Pointing records for screenshots and pages:
◆ ◆ ◆ ◆
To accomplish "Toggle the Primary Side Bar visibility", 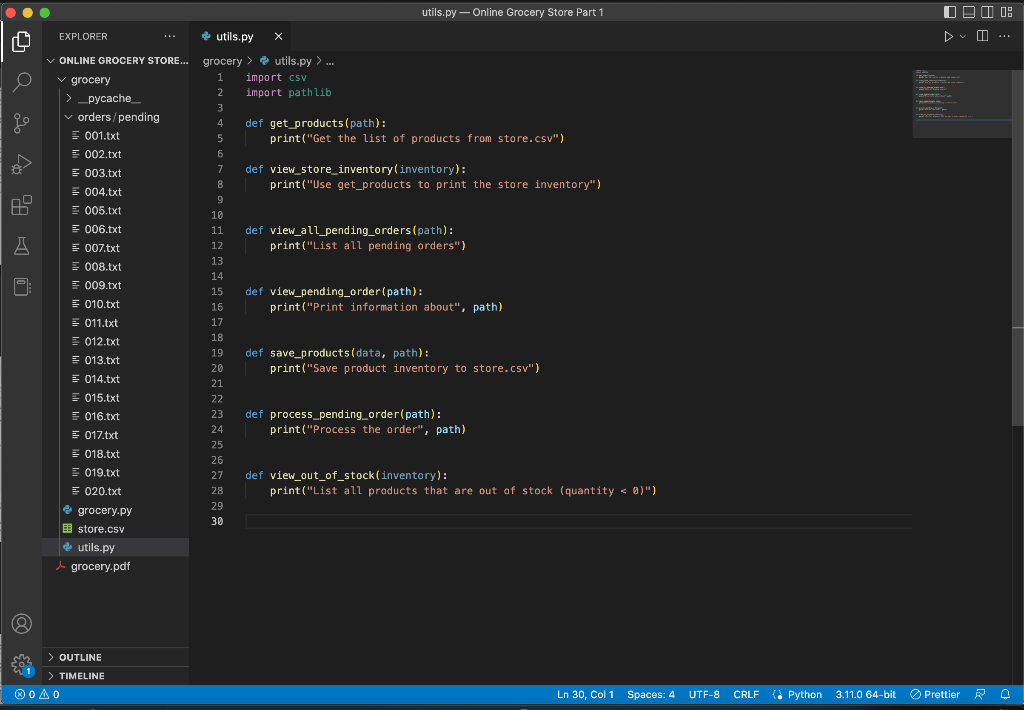I will click(x=949, y=11).
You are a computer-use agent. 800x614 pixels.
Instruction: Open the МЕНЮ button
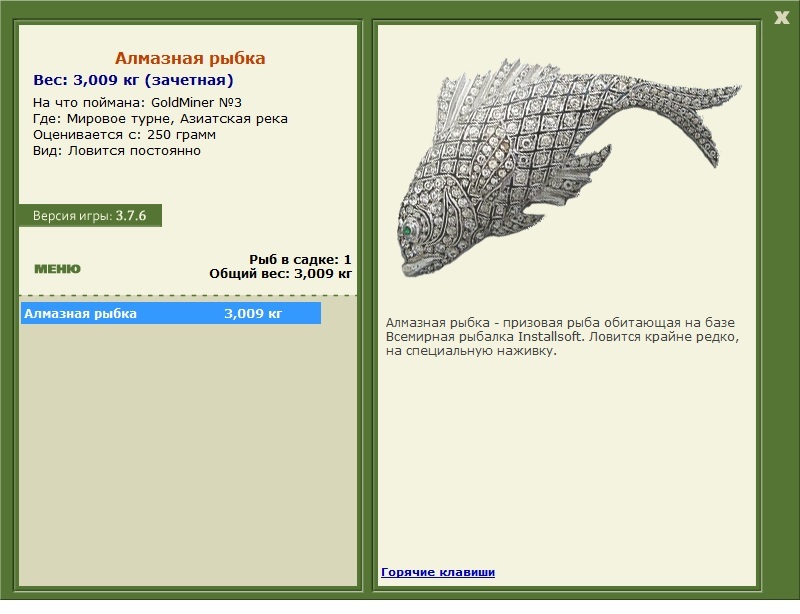[57, 269]
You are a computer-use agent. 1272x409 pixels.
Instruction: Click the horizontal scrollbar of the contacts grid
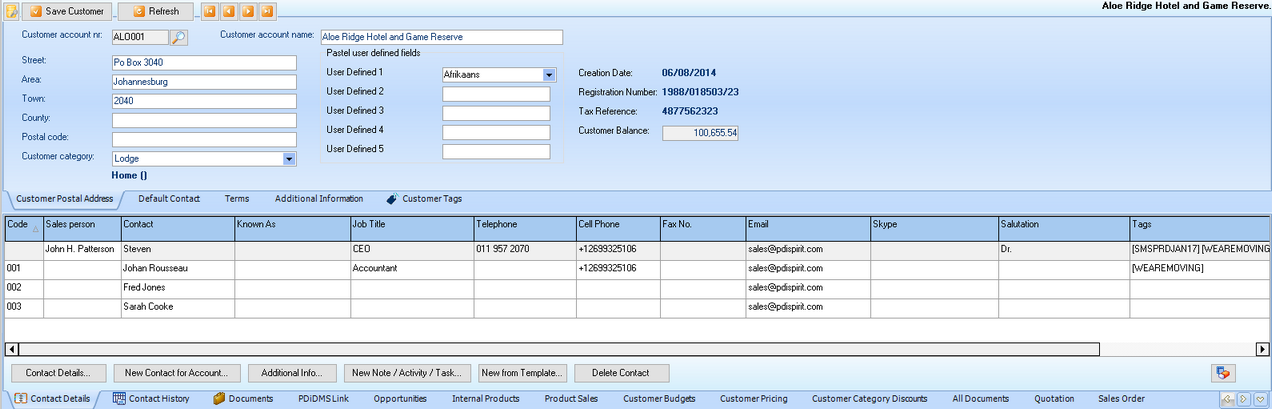550,349
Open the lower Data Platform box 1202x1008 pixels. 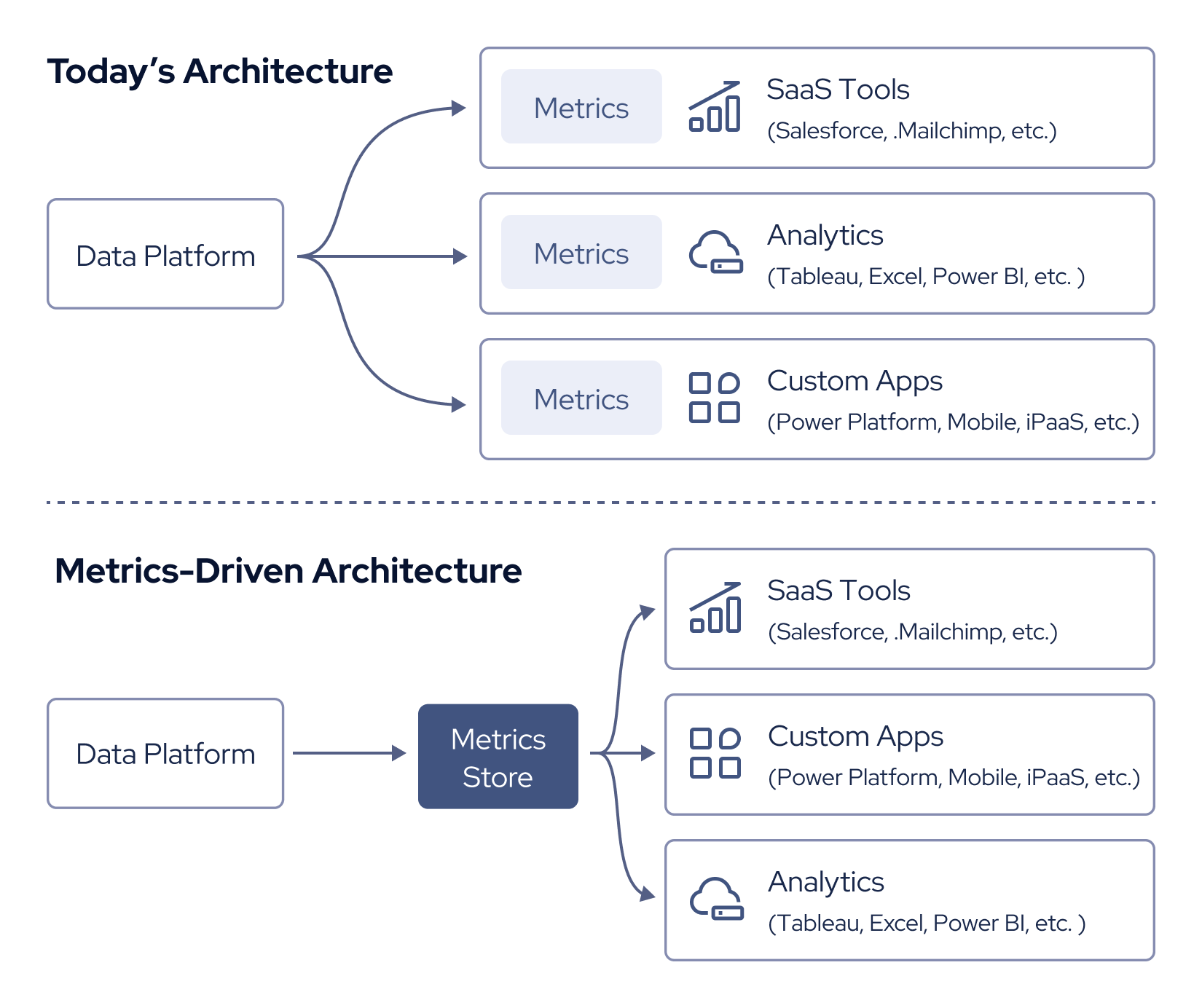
◆ ◆ ◆ ◆
• [The problem]:
Rewrite the stretch from the line containing "You are a computer-use agent. 1272x409" through the end of the material, swapping "scrollbar" for "scroll bar" and leaving everything else untouched. Omit the pictures from your answer.

• [Finished exercise]:
You are a computer-use agent. 1272x409 pixels.
Instruction: Click the horizontal scroll bar of the contacts grid
550,349
Open the lower Data Platform box 1202x1008 pixels. 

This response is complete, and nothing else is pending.